A family therapist meets with members of a family as a group or individually to discuss emotional issues and provide treatment for mental disorders and psychological conflicts. A master's degree in family therapy is required, as well as an internship under a licensed therapist. A state licensing examination must be passed to receive a license in family therapy, and annual continuing education courses are required by the state.

Required Education Master's degree in family therapy
Other Requirements 3,000 hours or two years of supervised clinical work and state licensure
Projected Job Growth (2014-2024) 15% (marriage and family therapists)*
Median Salary (2015) $48,600 (marriage and family therapists)*

Source: *U.S. Bureau of Labor Statistics (BLS)

Family Therapist Job Description

Family therapists can work in hospitals, treatment programs, government agencies, health organizations and private practices. The typical work setting is an office where the family therapist meets with different patients and clients throughout the day. Office hours are usually determined by the family therapist, but in some cases, they might need to be flexible with patients. Many appointments are arranged in advance.

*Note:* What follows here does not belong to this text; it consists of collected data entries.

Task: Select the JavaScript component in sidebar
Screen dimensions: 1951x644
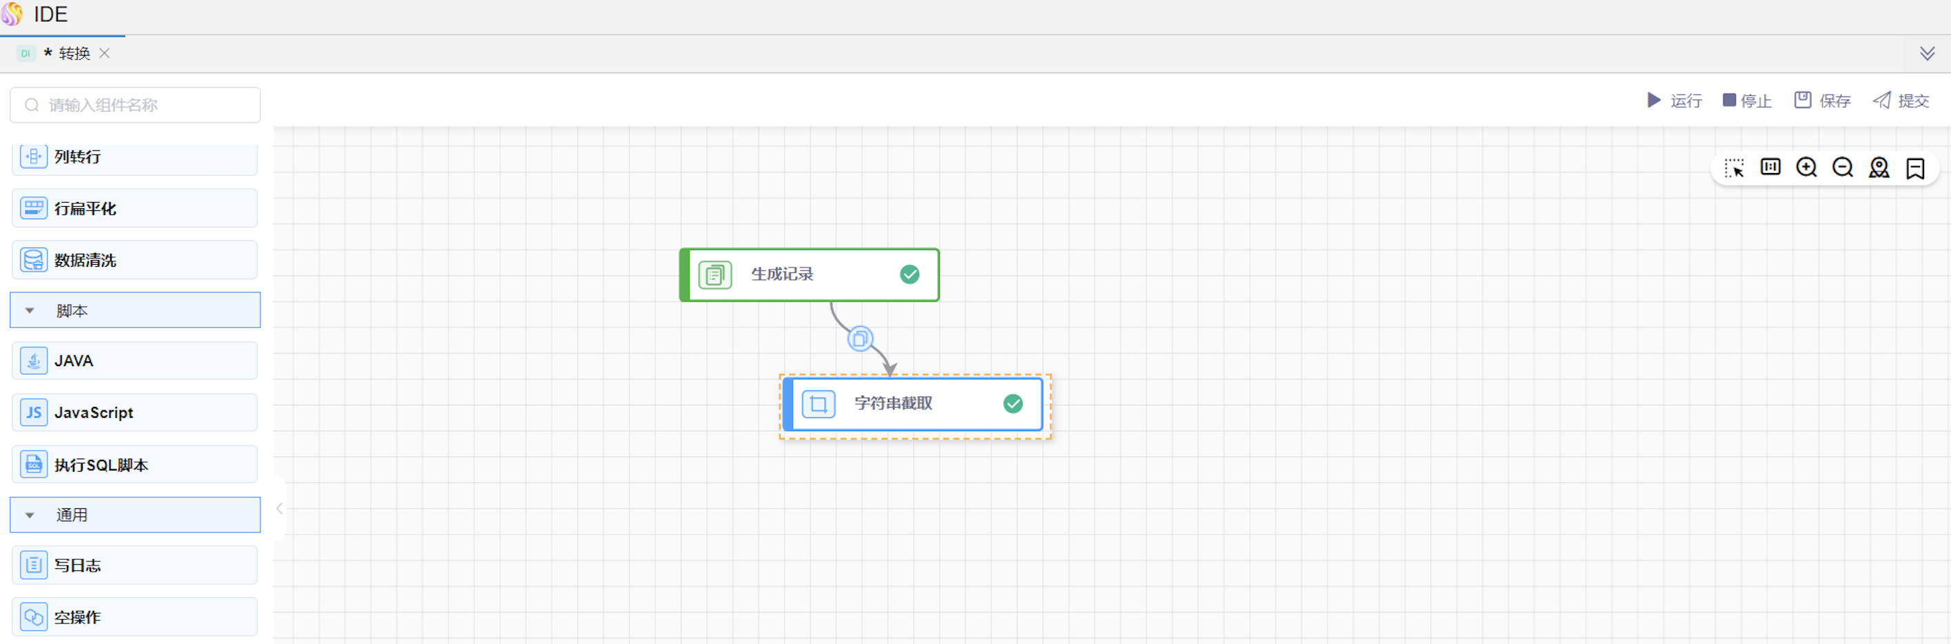Action: point(135,413)
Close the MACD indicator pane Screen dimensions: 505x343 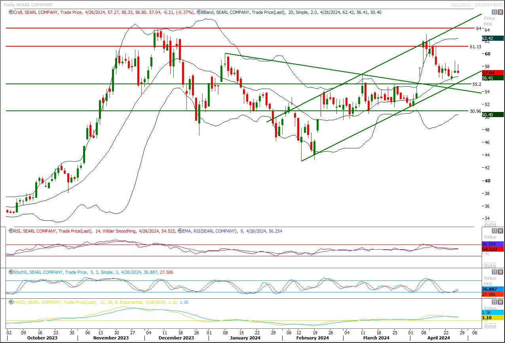pos(500,302)
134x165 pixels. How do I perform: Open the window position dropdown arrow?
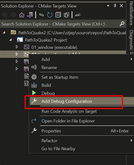108,6
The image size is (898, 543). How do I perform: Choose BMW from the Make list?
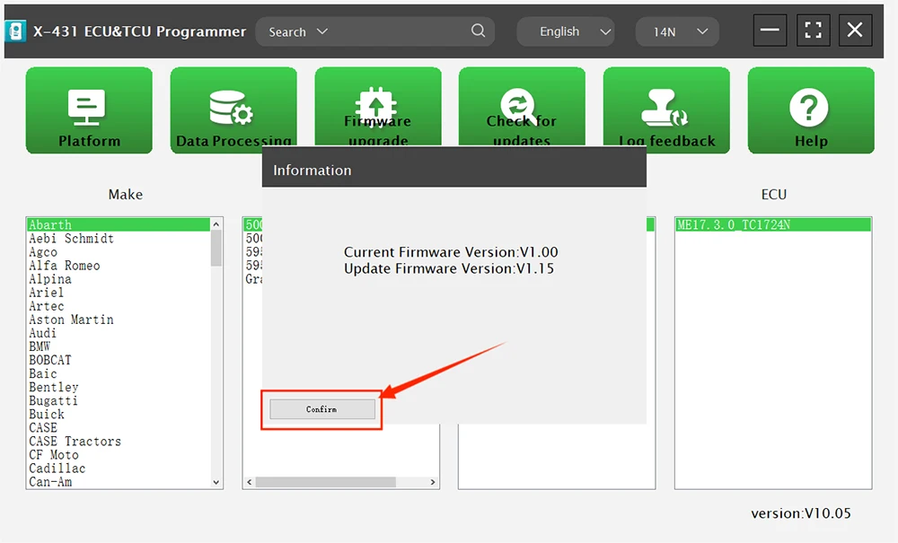(x=40, y=346)
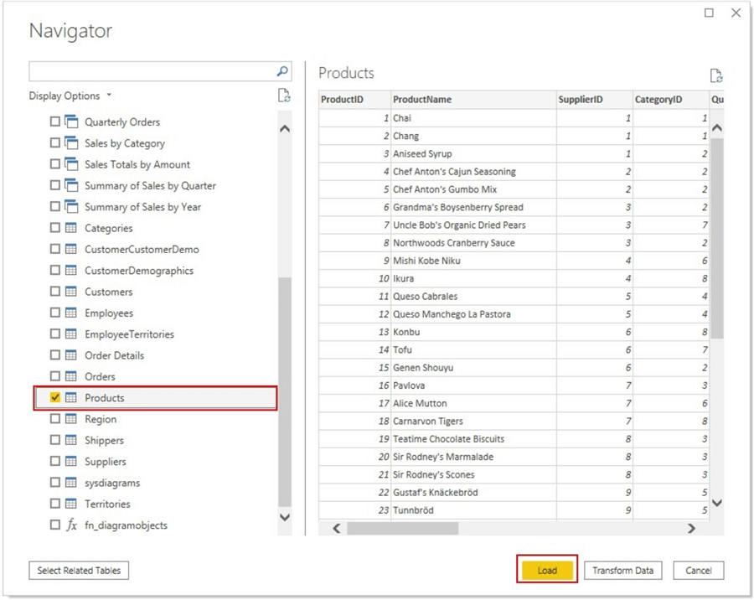Image resolution: width=754 pixels, height=600 pixels.
Task: Select the Order Details table entry
Action: coord(114,355)
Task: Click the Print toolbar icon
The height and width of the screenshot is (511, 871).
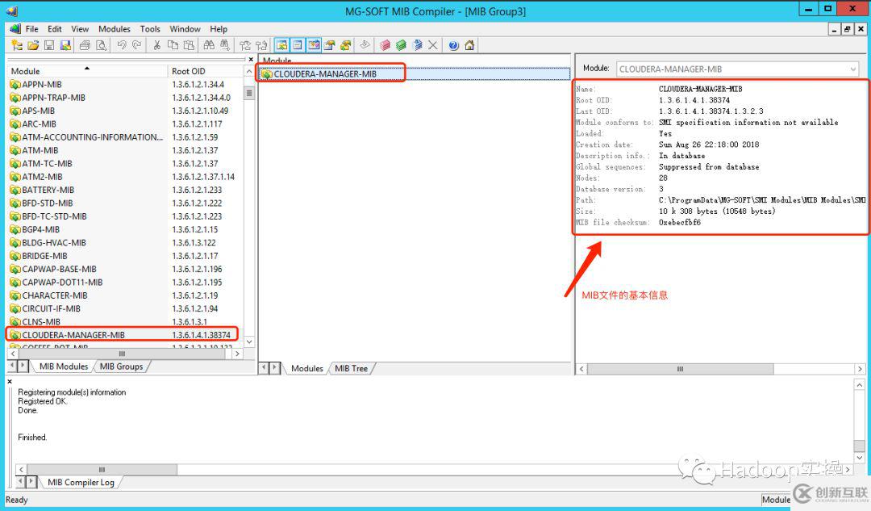Action: coord(85,45)
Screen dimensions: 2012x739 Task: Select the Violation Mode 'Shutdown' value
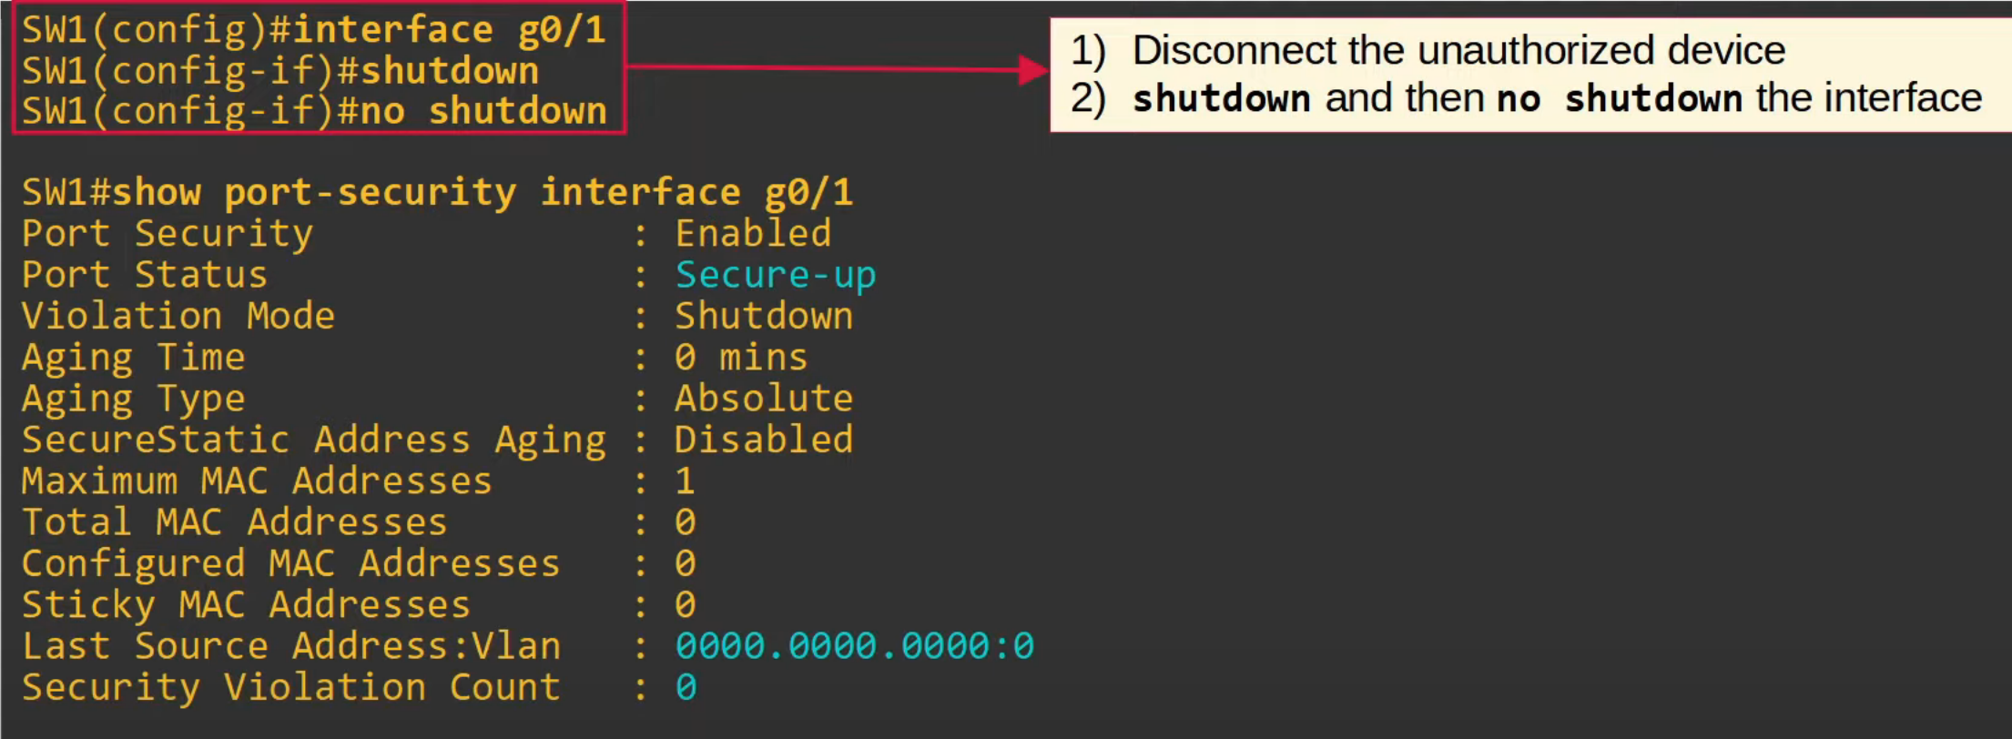(x=764, y=316)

Family therapists have to be prepared to handle stress in an efficient manner that doesn't interfere with helping their patients. Emotional and physical tension can occur during therapy, so family therapists have to be confident and trustworthy in order to get the best out of their patients.

Job Duties

A family therapist typically meets with an entire family to discuss and examine the issues that are interfering in their lives. However, a family therapist also performs one-on-one counseling time if necessary with family members. The goal of therapy is to address emotional or mental issues that are harming the family. For example, families may be undergoing some sort of crisis at work or a psychological conflict with them. By talking with patients, a family therapist seeks to address and modify these issues.

Job Requirements

According to the U.S. Bureau of Labor Statistics (BLS), all 50 states and the District of Columbia have licensure requirements for family therapists (www.bls.gov). The first step towards acquiring licensure for a family therapist is to possess a master's degree in family therapy. These programs are usually 48-60 semester hours over two years with a supervised clinical work internship under a counselor to get firsthand experience of family counseling. Next is meeting the supervised work experience requirement of 3,000 hours or two years. An examination chosen by the state must be completed by the family therapist. Annual continuing education is necessary, along with following the ethical guidelines set by the state.

While certification is not a requirement, family therapists who possess a National Certified Counselors certification from the National Board for Certified Counselors demonstrate additional credentials and skills to clients (www.nbcc.org). A written examination, completion of an internship and graduation from an accredited educational school are necessary, in addition to completing the certification examination. To maintain this certification, 100 credit hours of continuing education or re-examination must be completed every five years.

Career Outlook

The BLS states that marriage and family therapist jobs are predicted to grow 15% between 2014 and 2024, which was much faster than the national average. This growth is due to increasing numbers of people seeking mental health services. About 21% of marriage and family therapists worked in individual and family services in 2014, and another 17% worked in outpatient mental health and substance abuse centers, per the BLS. The median annual wage of marriage and family therapists was $48,600 in May 2015.

Family therapists help entire families and their individual members resolve emotional, mental, and psychological conflicts. They are required to obtain a master's degree and licensure; certification is not required, but may help to demonstrate expertise.